Groups of 10 male and 10 female rats were exposed to cumene vapor at concentrations of 0, 62.5, 125, 250, 500, or 1,000 ppm, 6 hours plus T90 (12 minutes) per day, 5 days per week for 14 weeks. All rats survived to the end of the study, and mean body weights of all exposed groups were similar to those of the chamber controls. Kidney weights of males exposed to 125 ppm or greater and liver weights females exposed to 1,000 ppm were significantly greater than those of the chamber controls. There were significant differences between exposed to 250 ppm and control females in the relative length of time spent in the estrous stages. The amount of alpha2u-globulin in the right kidneys was significantly increased in male rats exposed to 125 ppm or greater. The incidences of medullary granular casts in males exposed to 250 ppm or greater were significantly increased. The severities of renal tubule cortex hyaline droplet accumulation and regeneration increased with increasing exposure concentration in male rats.

In these studies a NOAEC of 125 ppm could be derived for rats based on effects on kidney weight. For mice the same NOAEC was determined based on relative increase in liver weight.

The findings from the NTP studies are supported by serveral other subchronic studies, which are reported in detail in the EUA RAR.

One subchronic study with rats reported a NOAEL of 100 ppm, for Fischer 344 rats exposed via inhalation for 91 days (Cushman et al. 1995; cited in EU RAR). In another longterm study serveral other species like rats, guinea pigs, monkeys and dogs were exposed 6 weeks at 8h per day and continuously for 90d (Jenkins et al. 1970; cited in EU RAR). However, the only reported effect was reduction of body weight gain.

With rats also a subacute (5d) inhalation study is available (Gulf Oil Corporation 1985a; cited in EU RAR)..

In addition, rats and rabbits have been exposed over 130 -160 days and revealed effects on body weight gain and congestion of some organs at 500 ppm for rats, while rabbits were unaffected at 1300 ppm (Fabre et al. 1955, cited in EU RAR).

In the EU RAR also another 28d stuyd with rats is presented (Branch and Ribelin1985, cited in EU RAR).

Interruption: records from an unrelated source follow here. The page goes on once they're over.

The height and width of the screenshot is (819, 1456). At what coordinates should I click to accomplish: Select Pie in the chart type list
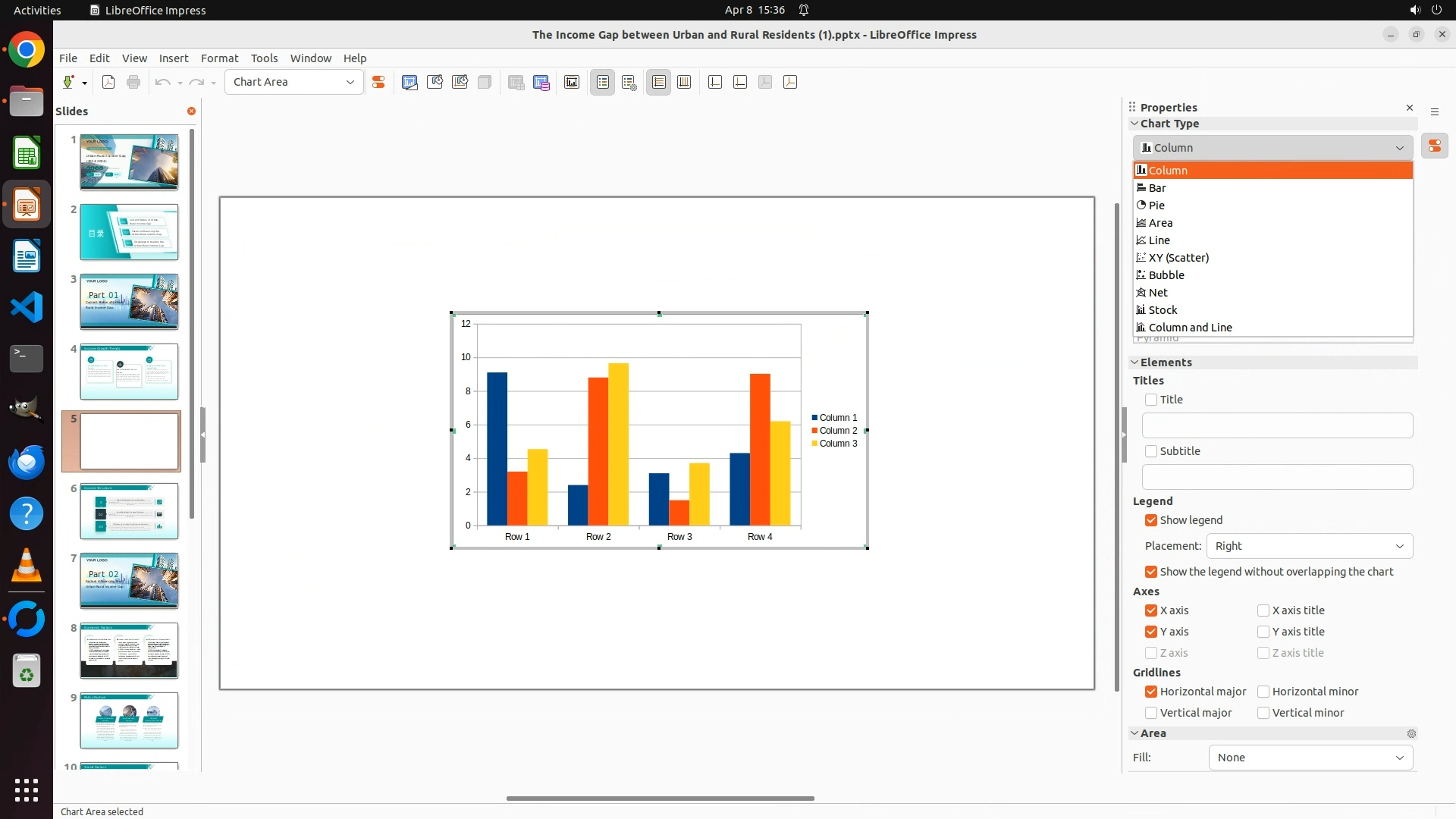point(1156,206)
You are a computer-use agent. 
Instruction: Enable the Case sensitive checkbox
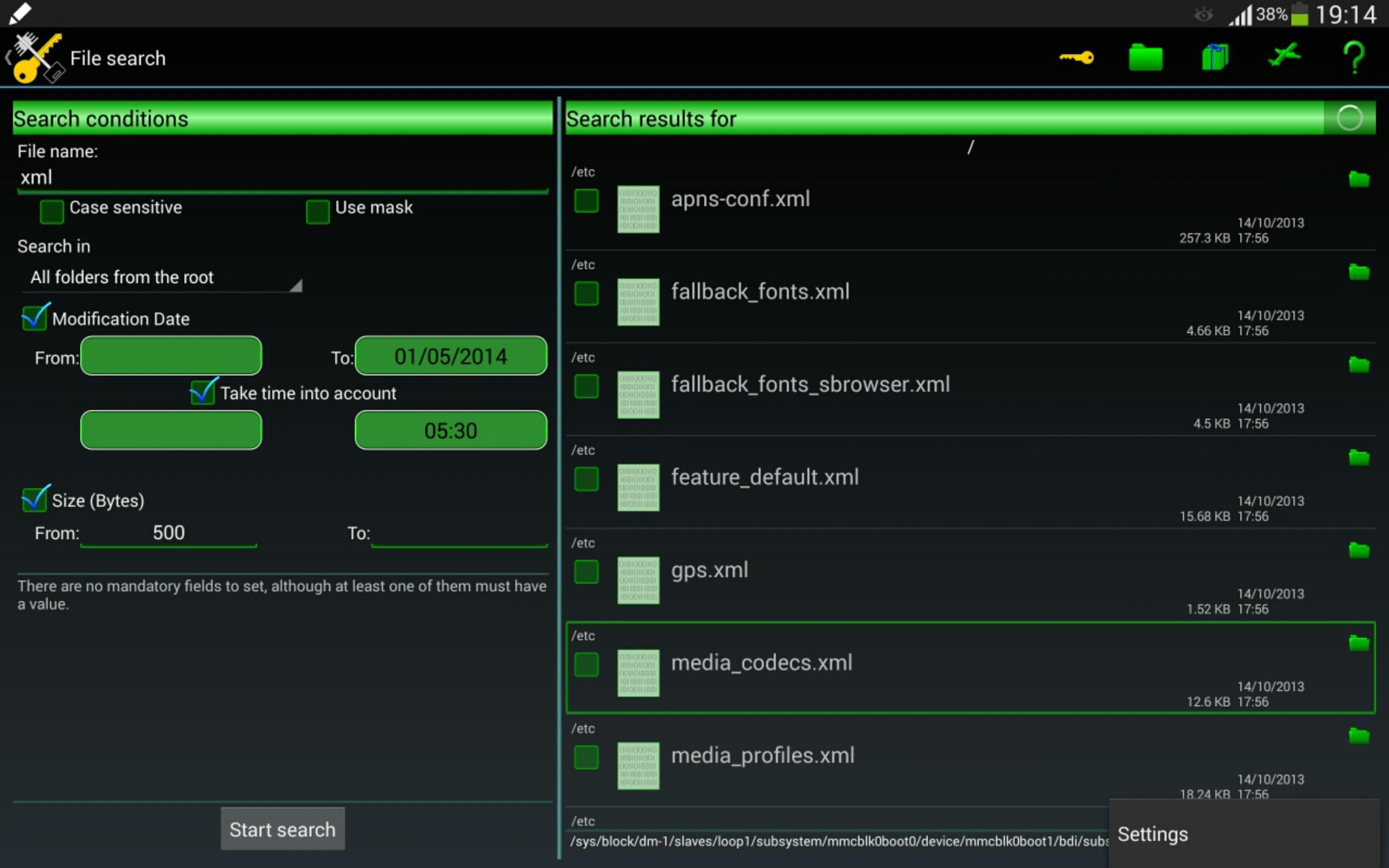click(52, 211)
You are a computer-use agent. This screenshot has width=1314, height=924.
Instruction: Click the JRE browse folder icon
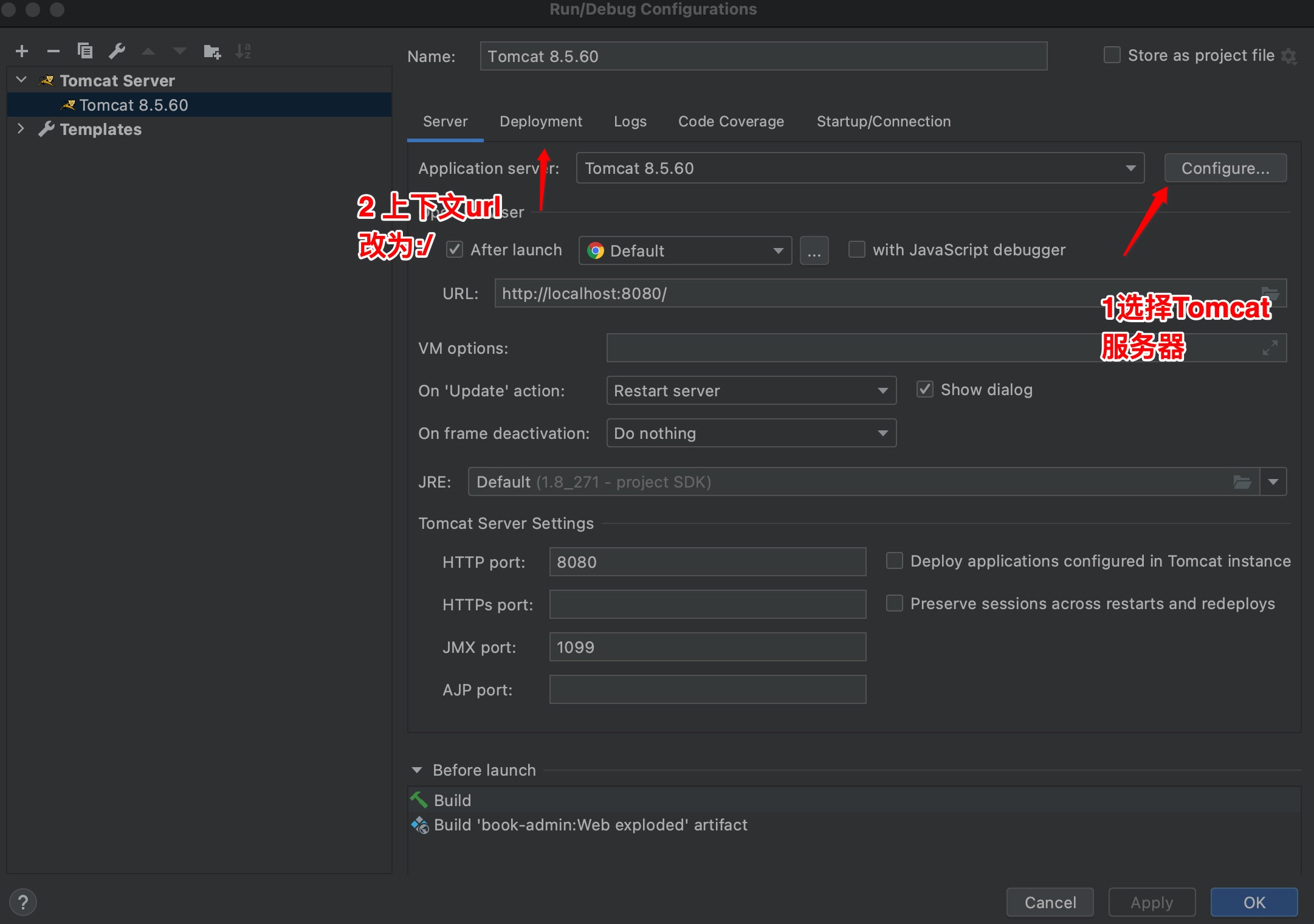pos(1242,482)
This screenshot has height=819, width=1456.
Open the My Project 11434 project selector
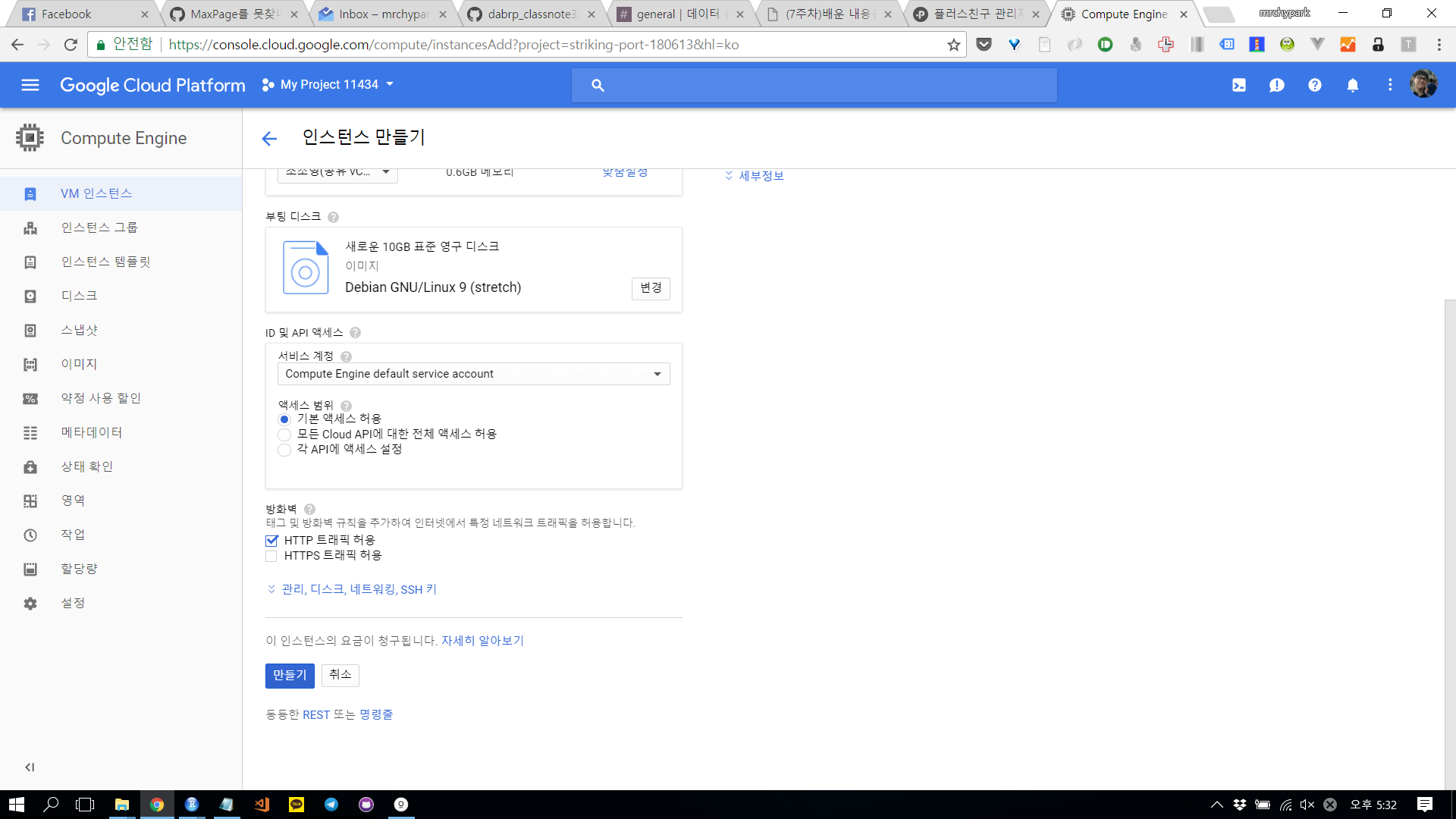[x=328, y=85]
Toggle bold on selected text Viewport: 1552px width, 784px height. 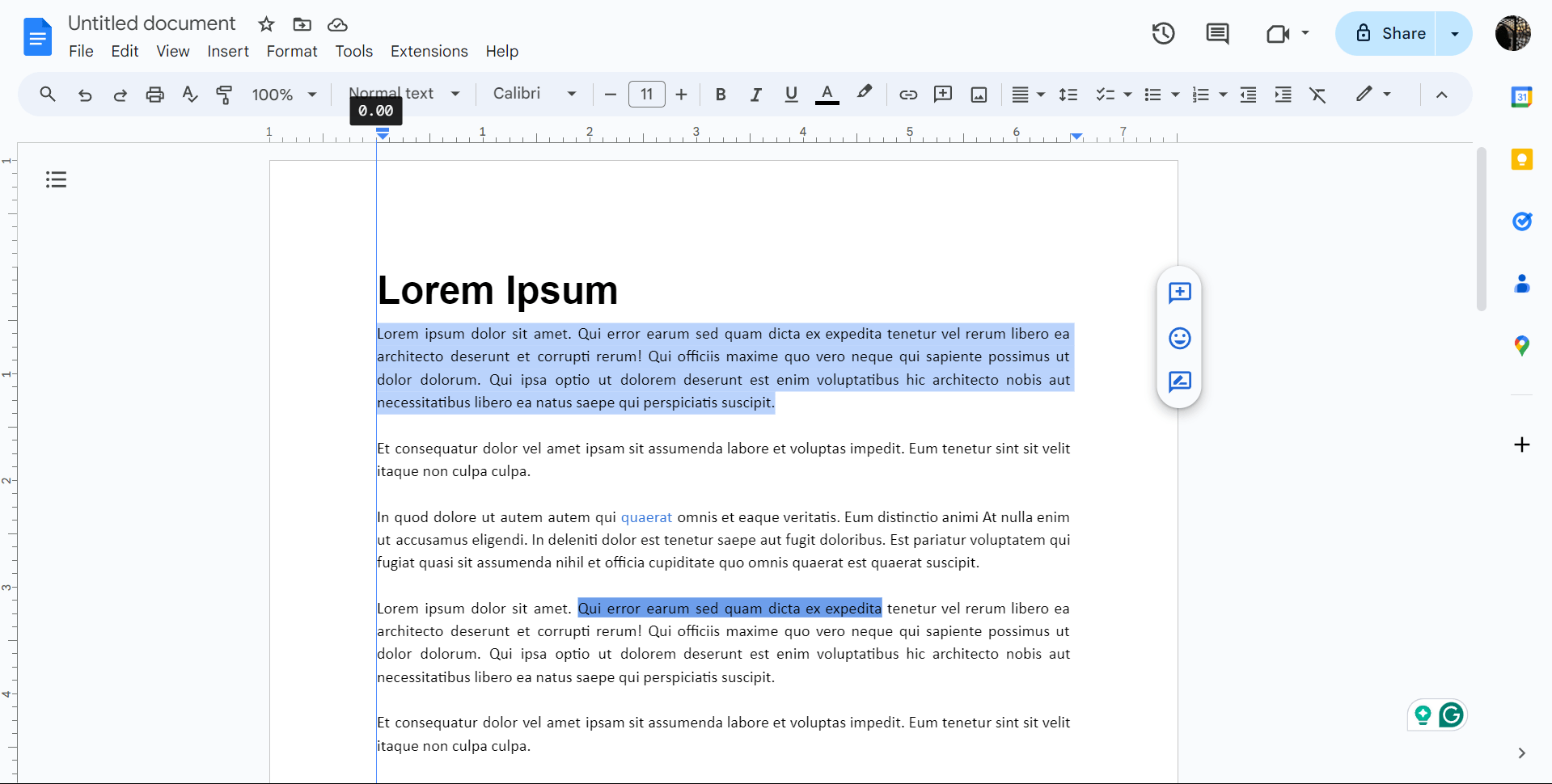[720, 95]
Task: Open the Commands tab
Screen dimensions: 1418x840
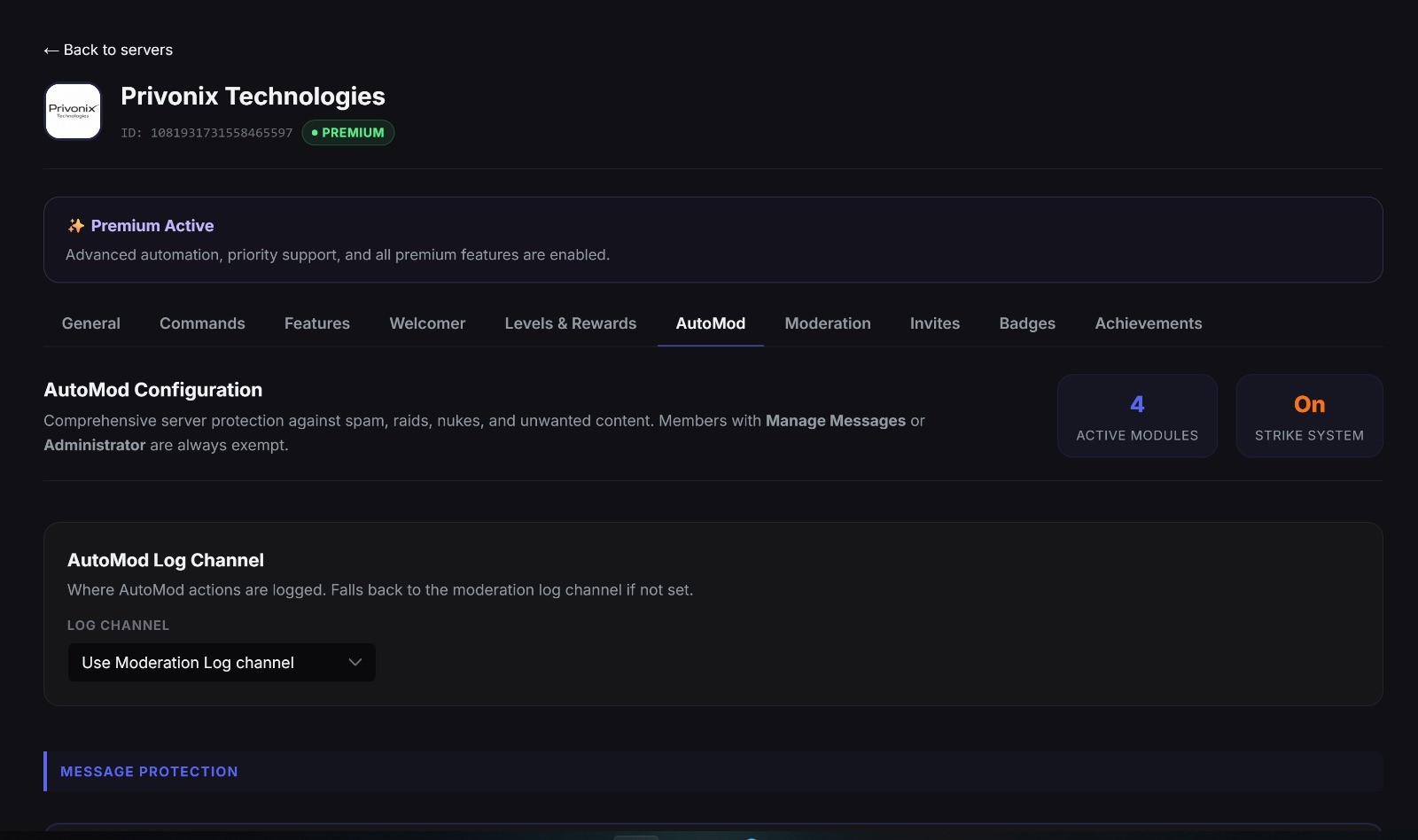Action: 201,323
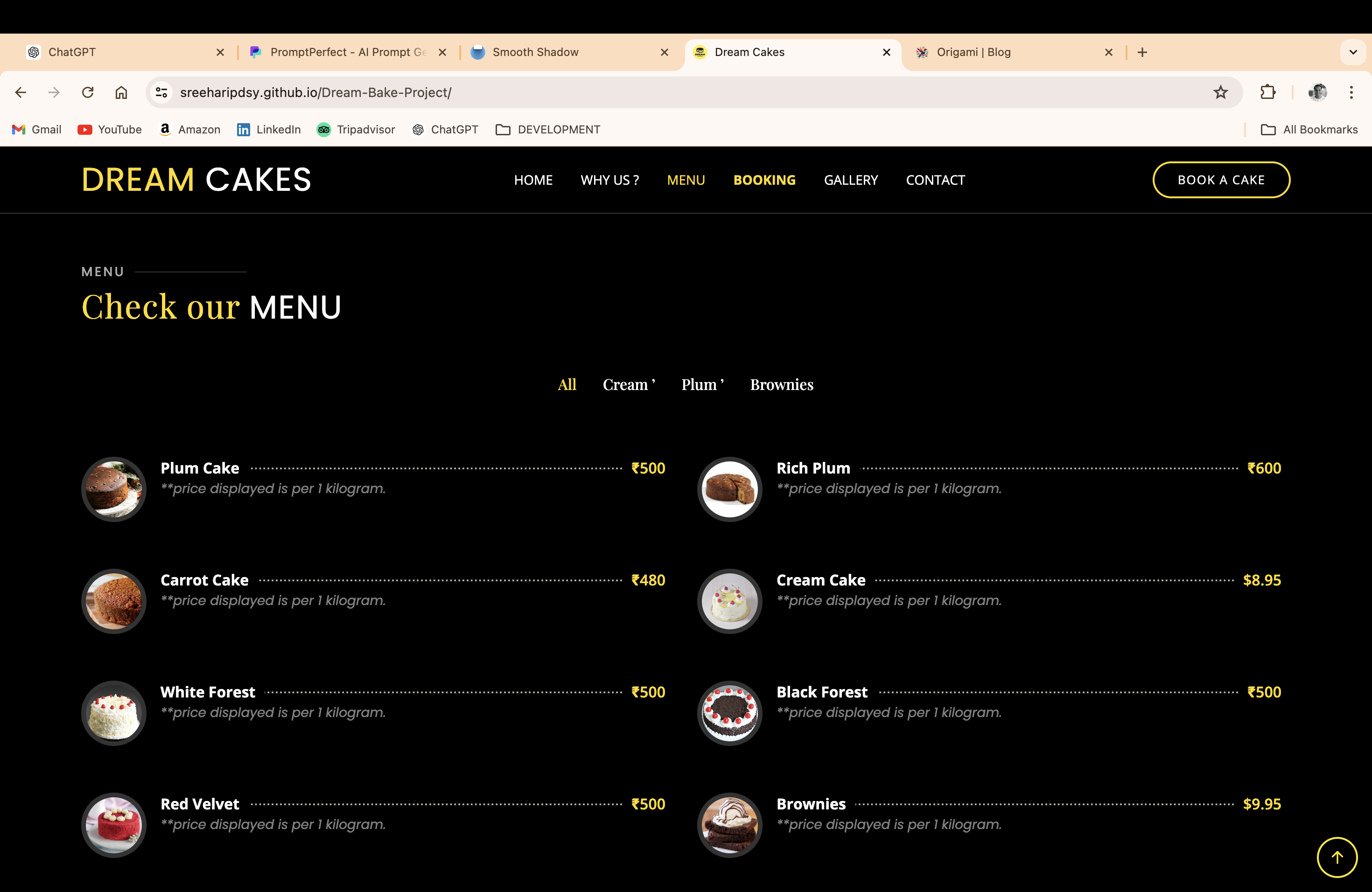This screenshot has height=892, width=1372.
Task: Bookmark this page with star icon
Action: pyautogui.click(x=1220, y=92)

Besides the findings in animals the EU RAR listed also some findings in humans. In the use of cumene as a solvent involving exposure over a period of 1 to 2 years, it was found that no toxic injury resulted from daily exposures to those concentrations of vapour that could be readily tolerated.

For most persons, the vapours became painful to the eyes and upper respiratory passages in the concentration range of 300 to 400 ppm although some persons readily tolerated concentrations considerably in excess of 400 ppm (Dow Chemical Company 1948, cited in EU RAR).

Repeated dose toxicity: via oral route - systemic effects (target organ) urogenital: kidneys

Repeated dose toxicity: inhalation - systemic effects (target organ) digestive: liver; urogenital: kidneys

Justification for classification or non-classification

Based on the current findings there is no indication of a specific target organ with relevance to human health. Effects found in the kidney of male rats are caused by alpha-2-u globulin. This mode of action is not relevant for humans.